▶ [What you will do]:
Copy all of the data below without altering a single line.

━━━━━━━━━━━━━━━━━━━━

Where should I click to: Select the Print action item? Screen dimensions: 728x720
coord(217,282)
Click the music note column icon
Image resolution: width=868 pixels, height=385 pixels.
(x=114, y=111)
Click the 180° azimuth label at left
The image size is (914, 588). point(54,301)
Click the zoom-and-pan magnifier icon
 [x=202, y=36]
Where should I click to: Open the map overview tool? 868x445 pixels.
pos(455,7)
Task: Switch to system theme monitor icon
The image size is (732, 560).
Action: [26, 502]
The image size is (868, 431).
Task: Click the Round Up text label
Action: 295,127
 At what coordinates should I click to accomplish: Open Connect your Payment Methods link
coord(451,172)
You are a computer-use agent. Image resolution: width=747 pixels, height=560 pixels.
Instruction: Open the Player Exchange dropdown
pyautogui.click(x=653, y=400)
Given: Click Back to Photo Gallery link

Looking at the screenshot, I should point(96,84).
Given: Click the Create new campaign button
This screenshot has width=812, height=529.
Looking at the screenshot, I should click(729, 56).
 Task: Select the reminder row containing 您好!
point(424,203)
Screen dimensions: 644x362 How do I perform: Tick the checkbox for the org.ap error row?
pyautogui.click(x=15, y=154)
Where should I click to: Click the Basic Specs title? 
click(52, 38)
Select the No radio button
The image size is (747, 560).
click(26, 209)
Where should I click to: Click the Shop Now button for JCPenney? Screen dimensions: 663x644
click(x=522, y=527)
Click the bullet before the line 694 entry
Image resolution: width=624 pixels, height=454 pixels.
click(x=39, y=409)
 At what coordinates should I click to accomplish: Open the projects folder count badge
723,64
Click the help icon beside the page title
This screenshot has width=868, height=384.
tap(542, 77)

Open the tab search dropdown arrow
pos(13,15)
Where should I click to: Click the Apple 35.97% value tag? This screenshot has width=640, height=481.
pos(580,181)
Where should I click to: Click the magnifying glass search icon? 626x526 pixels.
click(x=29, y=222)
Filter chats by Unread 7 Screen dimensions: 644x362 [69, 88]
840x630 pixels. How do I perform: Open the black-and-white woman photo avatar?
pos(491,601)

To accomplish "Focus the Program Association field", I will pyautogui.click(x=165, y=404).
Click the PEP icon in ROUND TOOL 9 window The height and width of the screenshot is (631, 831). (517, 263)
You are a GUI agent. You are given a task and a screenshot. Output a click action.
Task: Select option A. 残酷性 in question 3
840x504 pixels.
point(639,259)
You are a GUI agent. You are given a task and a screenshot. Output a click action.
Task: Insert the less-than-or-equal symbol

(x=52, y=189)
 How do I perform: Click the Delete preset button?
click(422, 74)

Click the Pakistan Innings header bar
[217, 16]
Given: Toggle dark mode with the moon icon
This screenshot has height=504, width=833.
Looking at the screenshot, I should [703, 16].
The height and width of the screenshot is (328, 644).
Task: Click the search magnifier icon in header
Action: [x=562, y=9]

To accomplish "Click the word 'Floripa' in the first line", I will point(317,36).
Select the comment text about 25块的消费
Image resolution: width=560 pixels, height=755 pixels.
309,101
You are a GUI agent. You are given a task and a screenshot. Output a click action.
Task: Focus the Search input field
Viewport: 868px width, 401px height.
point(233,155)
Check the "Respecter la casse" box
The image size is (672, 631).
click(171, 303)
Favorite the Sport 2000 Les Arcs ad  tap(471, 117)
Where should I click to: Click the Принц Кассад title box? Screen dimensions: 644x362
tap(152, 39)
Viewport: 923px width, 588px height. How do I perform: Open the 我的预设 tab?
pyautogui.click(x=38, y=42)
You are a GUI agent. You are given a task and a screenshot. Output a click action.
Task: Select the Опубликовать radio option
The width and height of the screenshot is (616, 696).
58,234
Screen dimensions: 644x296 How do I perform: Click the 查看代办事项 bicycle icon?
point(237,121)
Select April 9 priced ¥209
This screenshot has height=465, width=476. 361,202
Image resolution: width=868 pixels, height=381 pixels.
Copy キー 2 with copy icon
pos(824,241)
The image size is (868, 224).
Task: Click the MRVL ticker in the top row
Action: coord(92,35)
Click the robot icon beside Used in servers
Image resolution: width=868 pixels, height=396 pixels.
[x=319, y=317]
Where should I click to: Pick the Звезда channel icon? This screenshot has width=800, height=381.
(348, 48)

━━━━━━━━━━━━━━━━━━━━

▶ [The answer]:
Where should I click to: Select the Print action item? Screen dimensions: 728x720
coord(217,282)
Click the music note column icon
Image resolution: width=868 pixels, height=385 pixels.
(x=114, y=111)
Click the 180° azimuth label at left
The image size is (914, 588). point(54,301)
Click the zoom-and-pan magnifier icon
 [x=202, y=36]
Where should I click to: Open the map overview tool? 868x445 pixels.
pos(455,7)
Task: Switch to system theme monitor icon
The image size is (732, 560).
Action: [26, 502]
The image size is (868, 431).
Task: Click the Round Up text label
Action: 295,127
 At what coordinates should I click to accomplish: Open Connect your Payment Methods link
coord(451,172)
You are a computer-use agent. Image resolution: width=747 pixels, height=560 pixels.
Instruction: Open the Player Exchange dropdown
pyautogui.click(x=653, y=400)
Given: Click Back to Photo Gallery link

Looking at the screenshot, I should point(96,84).
Given: Click the Create new campaign button
This screenshot has width=812, height=529.
Looking at the screenshot, I should click(729, 56).
 Task: Select the reminder row containing 您好!
point(424,203)
Screen dimensions: 644x362 How do I perform: Tick the checkbox for the org.ap error row?
pyautogui.click(x=15, y=154)
Where should I click to: Click the Basic Specs title? 
click(52, 38)
Select the No radio button
The image size is (747, 560).
click(26, 209)
Where should I click to: Click the Shop Now button for JCPenney? Screen dimensions: 663x644
click(x=522, y=527)
Click the bullet before the line 694 entry
Image resolution: width=624 pixels, height=454 pixels.
click(x=39, y=409)
 At what coordinates should I click to accomplish: Open the projects folder count badge
723,64
Click the help icon beside the page title
This screenshot has width=868, height=384.
tap(542, 77)

Open the tab search dropdown arrow
pos(13,15)
Where should I click to: Click the Apple 35.97% value tag? This screenshot has width=640, height=481.
pos(580,181)
Where should I click to: Click the magnifying glass search icon? 626x526 pixels.
click(x=29, y=222)
Filter chats by Unread 7 Screen dimensions: 644x362 [69, 88]
840x630 pixels. How do I perform: Open the black-and-white woman photo avatar?
pos(491,601)

To accomplish "Focus the Program Association field", I will pyautogui.click(x=165, y=404).
Click the PEP icon in ROUND TOOL 9 window The height and width of the screenshot is (631, 831). (517, 263)
You are a GUI agent. You are given a task and a screenshot. Output a click action.
Task: Select option A. 残酷性 in question 3
840x504 pixels.
point(639,259)
You are a GUI agent. You are given a task and a screenshot. Output a click action.
Task: Insert the less-than-or-equal symbol

(x=52, y=189)
 How do I perform: Click the Delete preset button?
click(422, 74)

Click the Pakistan Innings header bar
[217, 16]
Given: Toggle dark mode with the moon icon
This screenshot has height=504, width=833.
Looking at the screenshot, I should [703, 16].
The height and width of the screenshot is (328, 644).
Task: Click the search magnifier icon in header
Action: [x=562, y=9]

To accomplish "Click the word 'Floripa' in the first line", I will point(317,36).
Select the comment text about 25块的消费
Image resolution: width=560 pixels, height=755 pixels.
309,101
You are a GUI agent. You are given a task and a screenshot. Output a click action.
Task: Focus the Search input field
Viewport: 868px width, 401px height.
point(233,155)
Check the "Respecter la casse" box
The image size is (672, 631).
click(171, 303)
Favorite the Sport 2000 Les Arcs ad  tap(471, 117)
Where should I click to: Click the Принц Кассад title box? Screen dimensions: 644x362
tap(152, 39)
Viewport: 923px width, 588px height. How do I perform: Open the 我的预设 tab?
pyautogui.click(x=38, y=42)
You are a GUI agent. You are given a task and a screenshot. Output a click action.
Task: Select the Опубликовать radio option
The width and height of the screenshot is (616, 696).
58,234
Screen dimensions: 644x296 How do I perform: Click the 查看代办事项 bicycle icon?
point(237,121)
Select April 9 priced ¥209
This screenshot has height=465, width=476. 361,202
Image resolution: width=868 pixels, height=381 pixels.
Copy キー 2 with copy icon
pos(824,241)
The image size is (868, 224).
Task: Click the MRVL ticker in the top row
Action: coord(92,35)
Click the robot icon beside Used in servers
Image resolution: width=868 pixels, height=396 pixels.
[x=319, y=317]
Where should I click to: Pick the Звезда channel icon? This screenshot has width=800, height=381.
(348, 48)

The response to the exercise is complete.